Last Sunday, I asked you to give God room—much more room than you’re comfortable giving him.
I asked you to stop fencing him in. Stop telling him that he can’t fix your problems or mend your life or convert that person.
Also, it would be great if you would stop telling him how to fix certain things. Just let them fix them in his own way.
I’d like to continue with this theme on Divine Mercy Sunday. Let me tell you a story.
My late father was a terrible driver, and as he got very old and frail, he got worse.
My sister and I were tying ourselves in knots about how to raise the issue of giving up his licence—and more importantly, how to win the inevitable argument.
Then one day, as he drove into the garage at his house, his leg simply refused to move.
That meant that he couldn’t tap the brakes and slow down. So the car ran into the back wall of the garage.
It did this so gently and slowly that the airbags didn’t even inflate. There was only a bit of minor damage to the front of the car.

However, it did shatter a horrible old bookcase in the garage that we all hated, so that was a plus.
My poor mother in the passenger seat was surprised but uninjured. But Dad got such a shock that he gave up his licence on the spot.
God fixed it for us in a way that none of us could have imagined. Justice was dispensed—Dad realised that he shouldn’t drive any more.
But mercy was also dispensed—no one and nothing was badly hurt.
This is what happens when you let God fix things for you. He will do it.
It’s manifested all the time in your lives, if you have eyes to see it.

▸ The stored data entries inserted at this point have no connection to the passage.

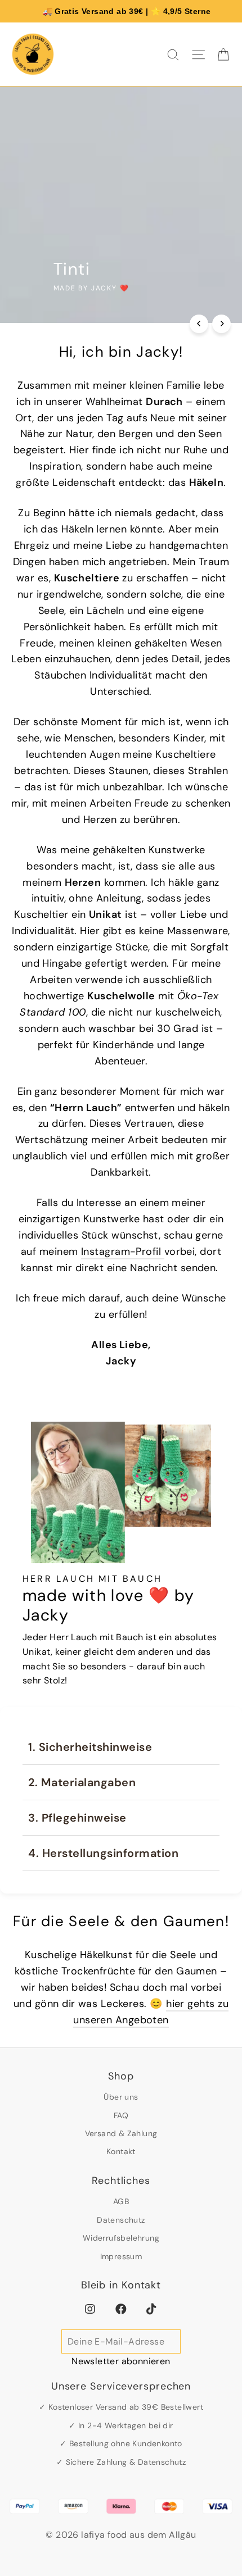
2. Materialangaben (82, 1782)
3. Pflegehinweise (77, 1817)
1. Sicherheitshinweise (90, 1747)
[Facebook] (121, 2309)
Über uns (121, 2097)
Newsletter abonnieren (120, 2361)
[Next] (221, 324)
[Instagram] (90, 2309)
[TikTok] (151, 2309)
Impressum (121, 2256)
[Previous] (199, 324)
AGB (121, 2201)
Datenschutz (121, 2220)
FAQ (121, 2115)
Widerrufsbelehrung (121, 2238)
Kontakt (121, 2151)
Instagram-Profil (122, 1251)
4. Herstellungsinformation (103, 1853)
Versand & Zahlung (121, 2133)
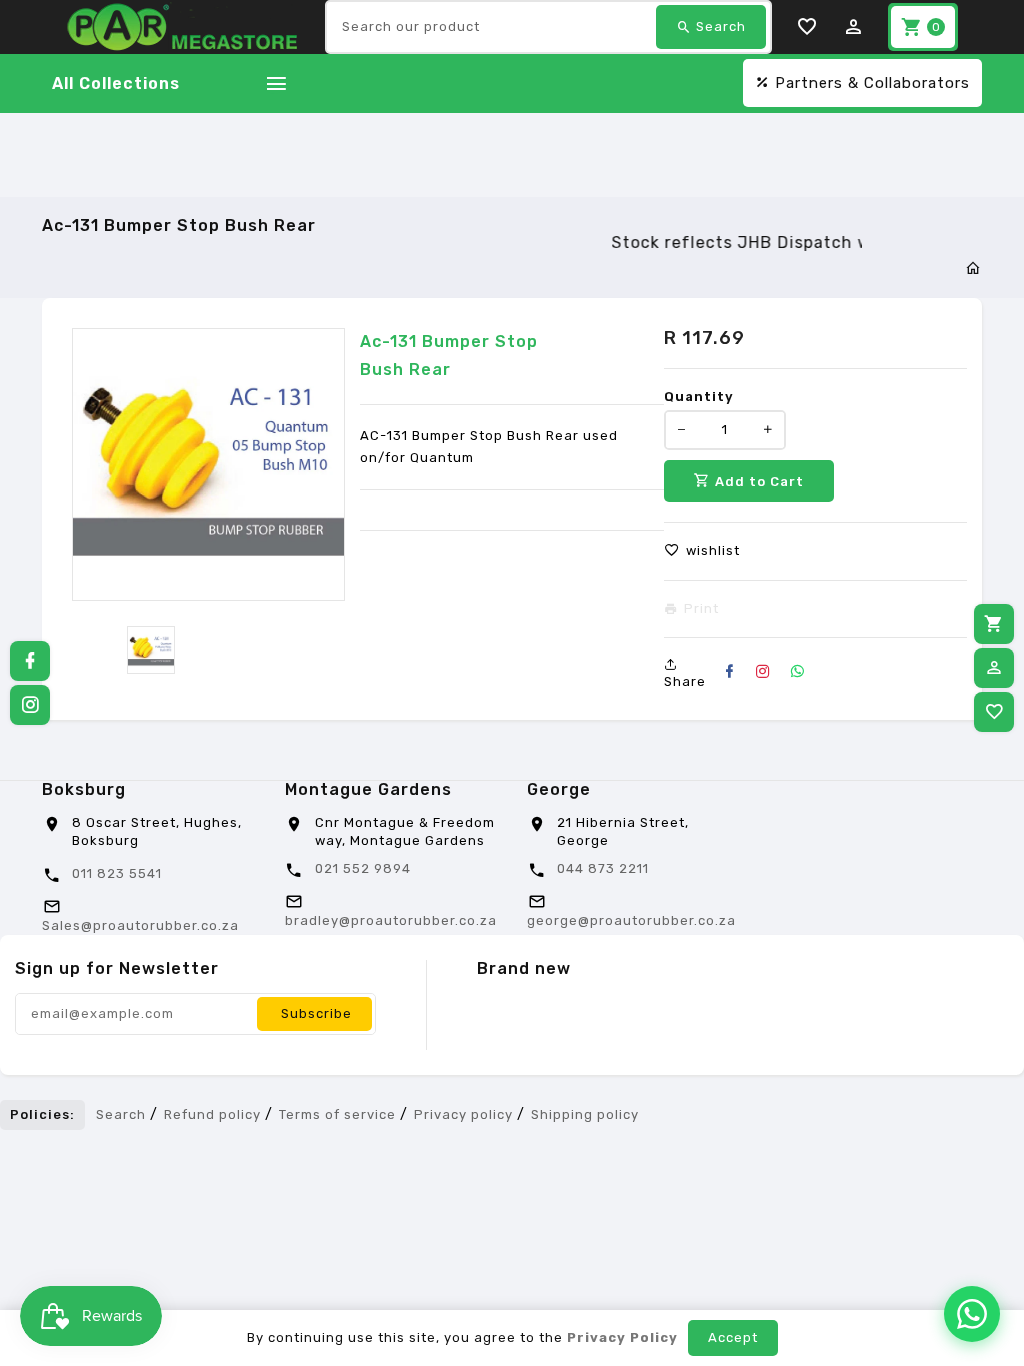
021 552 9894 (363, 868)
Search (121, 1114)
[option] (151, 650)
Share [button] (685, 681)
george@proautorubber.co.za (631, 920)
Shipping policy (585, 1114)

But it won’t be according to your way, or your rules, or your suggestions, or on your schedule.
And this is often where people come unstuck with the Divine Mercy.

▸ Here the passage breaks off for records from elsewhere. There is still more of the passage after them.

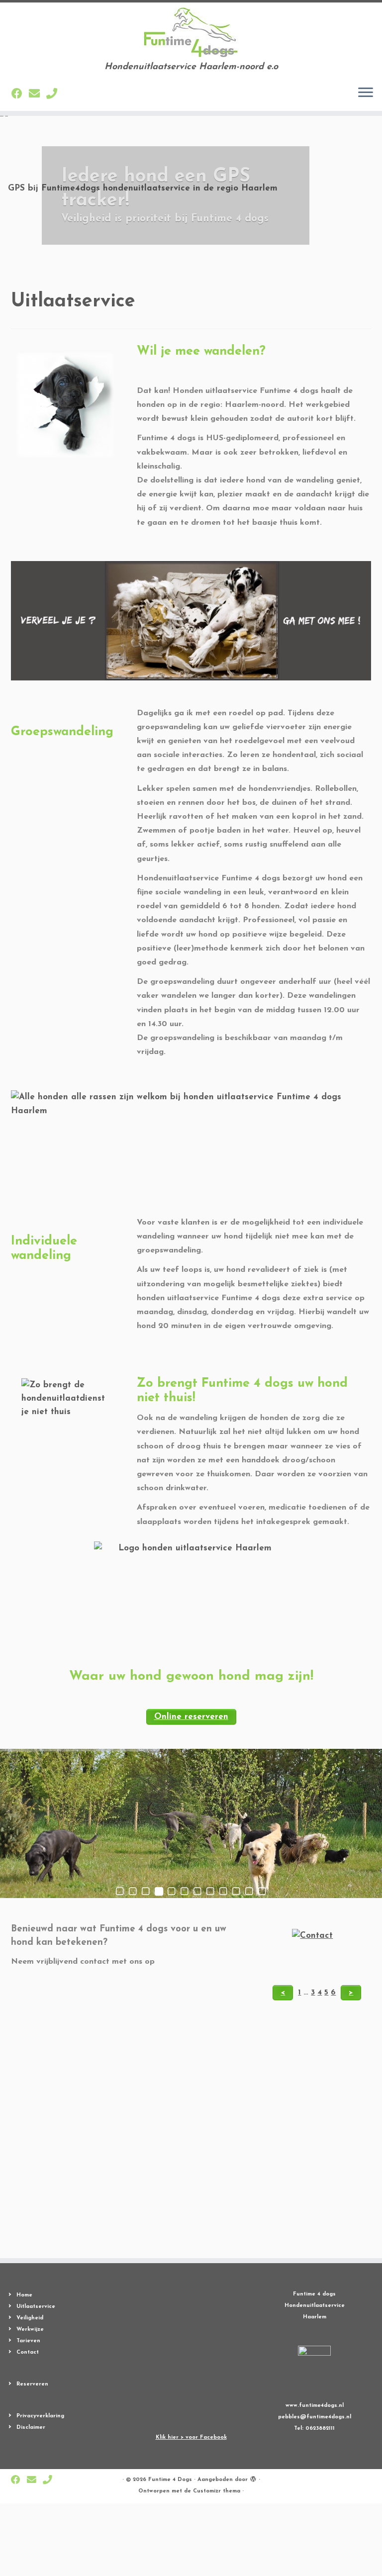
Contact (27, 2352)
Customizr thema (216, 2491)
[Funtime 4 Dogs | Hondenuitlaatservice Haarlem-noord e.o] (191, 32)
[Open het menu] (365, 93)
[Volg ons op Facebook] (20, 94)
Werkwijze (30, 2329)
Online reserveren (191, 1717)
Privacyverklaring (40, 2416)
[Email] (37, 94)
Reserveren (32, 2384)
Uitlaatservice (35, 2306)
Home (24, 2295)
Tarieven (28, 2341)
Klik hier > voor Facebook (191, 2437)
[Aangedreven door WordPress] (253, 2478)
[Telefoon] (55, 94)
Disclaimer (30, 2427)
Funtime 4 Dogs (170, 2479)
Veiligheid (29, 2318)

They are frying so hard in the hot fat of personal injustice that they can’t bear to think of certain people getting away unpunished.
They claim to be worried about their adult children living ungodly lives. I get it.

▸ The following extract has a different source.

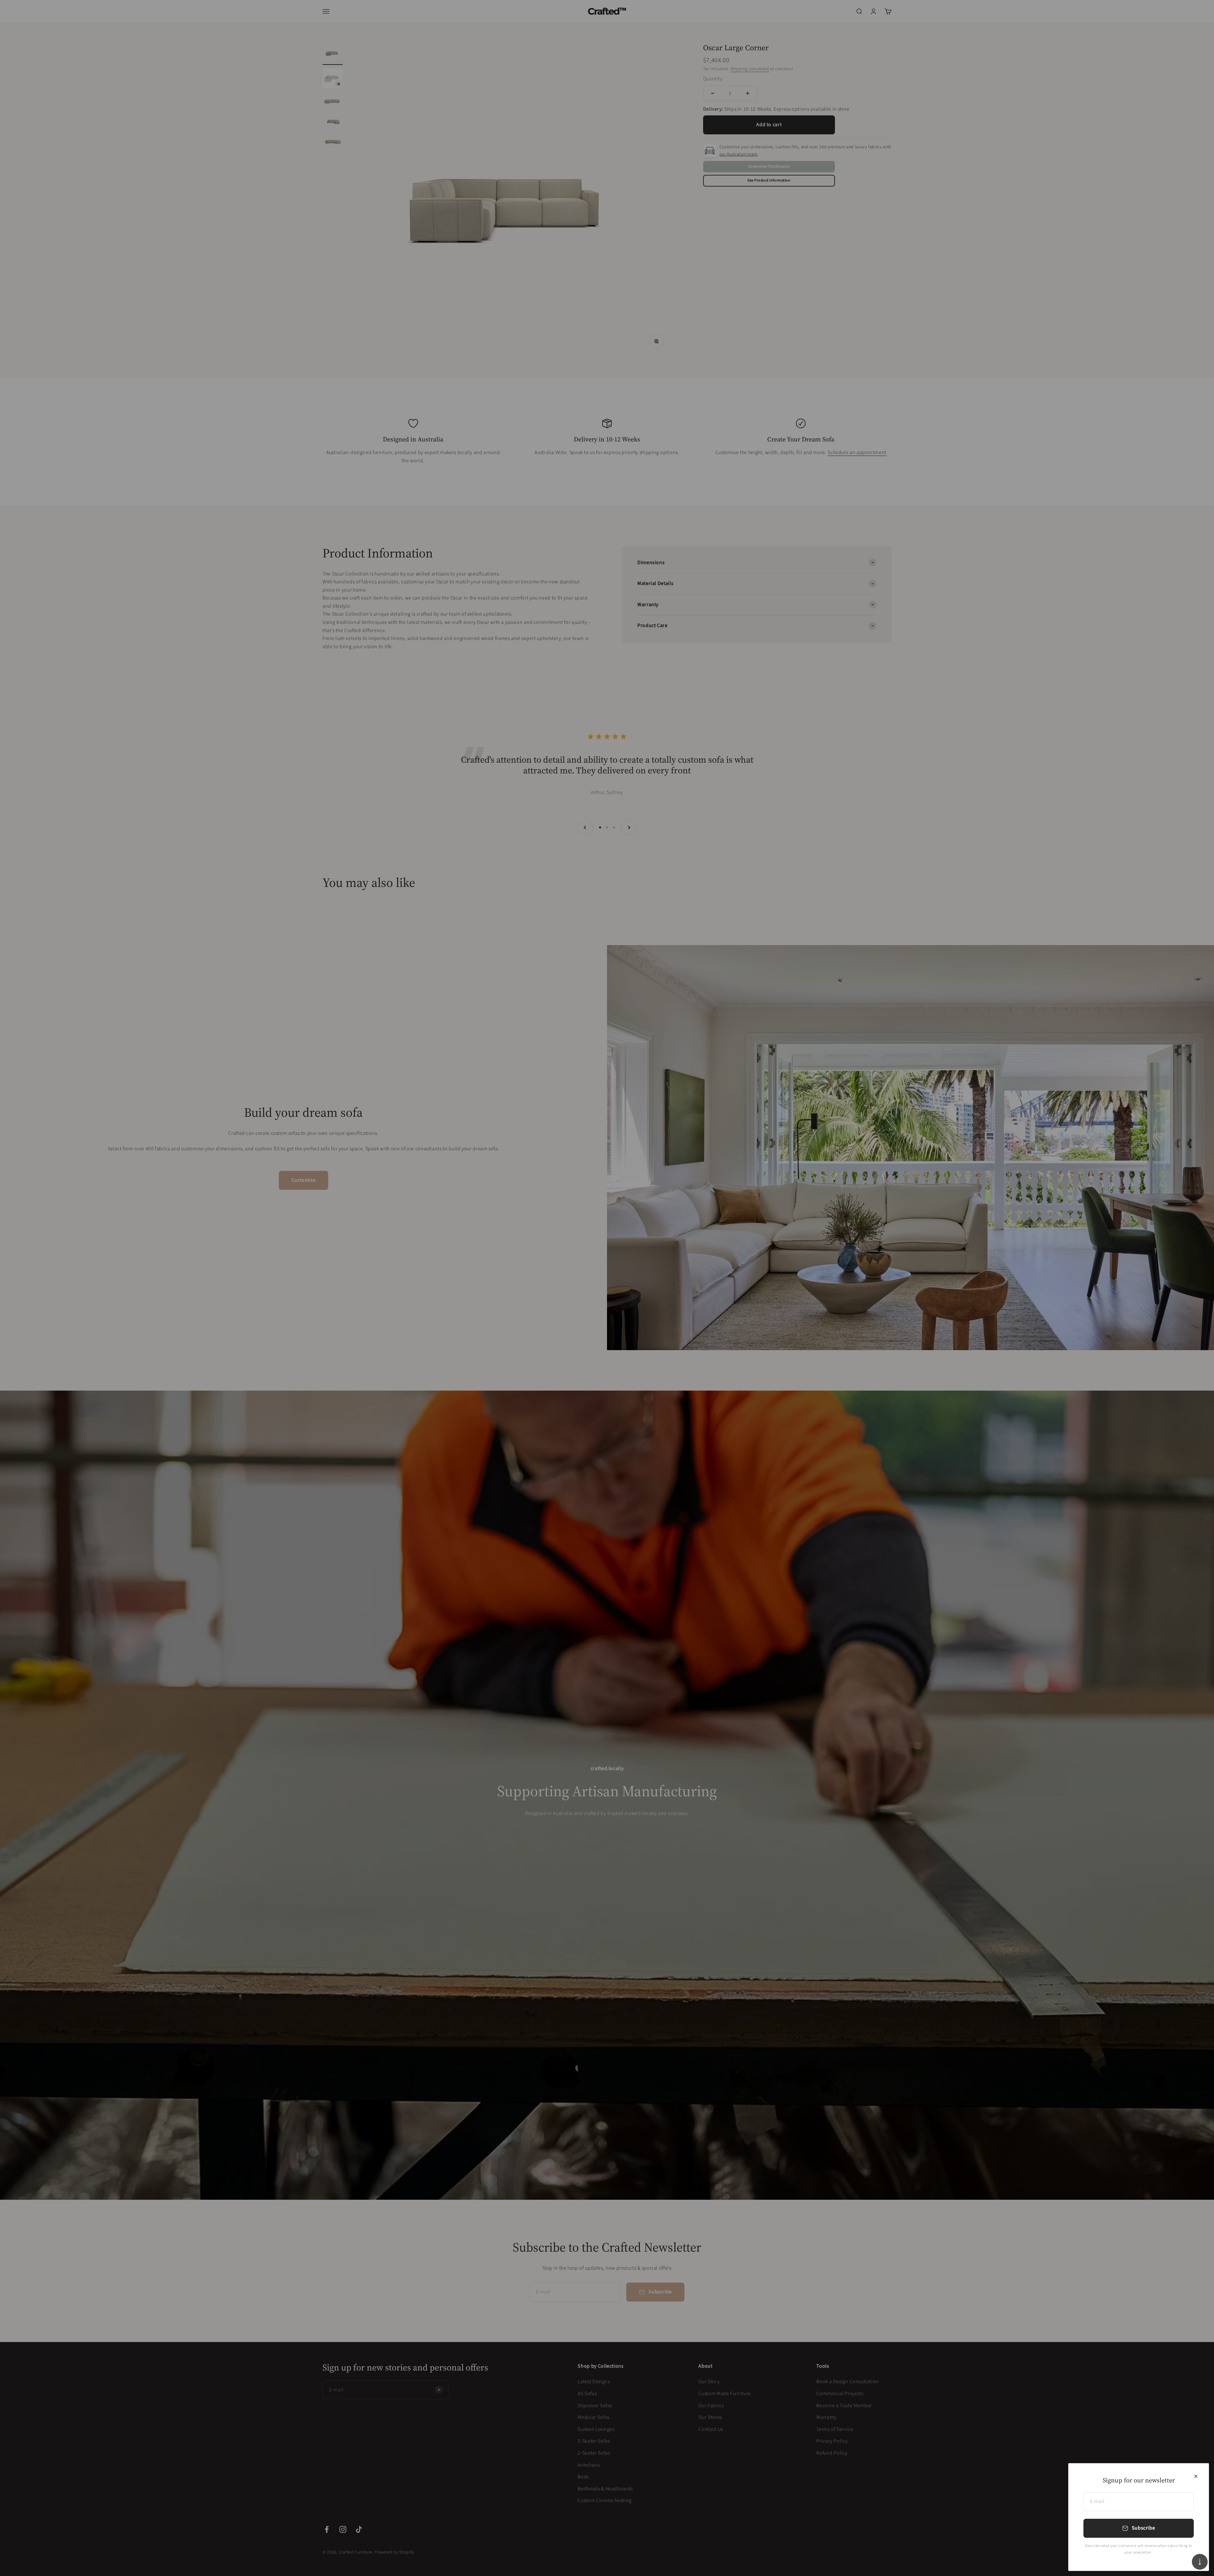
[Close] (1196, 2476)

But they’re so angry all the time that you can see why their adult children are also avoiding them like the plague.
Some Catholics claim to pray for groups of people who they believe to be the chief causes of trouble in the world.
But they also spend time on the internet devouring the nastiest stuff they can find out about these people and then trying to out-shrill each other in the comboxes.
These Catholics sometimes have problems with today’s feast. They can’t bear to be parted from “God’s justice” for a red-hot minute.
And yet “God’s justice” is really their human idea of justice—very rough justice—dressed up in a sheet.
If they knew anything about God, they’d know that his mercy is exactly the kind of justice he’d like to dispense to each of us.
If he applied his justice undiluted right now, he’d wipe you off the face of the earth.
You need God’s mercy desperately. He knows that you can’t possibly pay your own bills. That’s why he offers to do it for you.
But you have to let him choose the way in which he does it. If you do, then you will receive the most wonderful things.
They won’t always be what you expect. You will probably not get any credit for anything either.

There may be no sudden conversions when the person throws their arms around you and thanks you for saving them.
Your children may not come back to God until their deathbeds.
Those awful groups of people may carry on being wicked until God intervenes at exactly the right moment in each of their lives and helps them.
You may never see this happen. There may never be a great “illumination of consciences” that will allow you to gloat over their discomfort.
Instead, you may have an illumination of your own conscience which is probably long-overdue.
Stop telling people that they really need to remember God’s justice instead of his mercy. They don’t.
And neither do you. Swallow your pride and take your bucket to the well of living waters today.
Ask for God’s mercy for yourself and for everyone else.
And try to accept what he’s already told you in the scriptures, over and over: he would much prefer to be merciful, rather than just.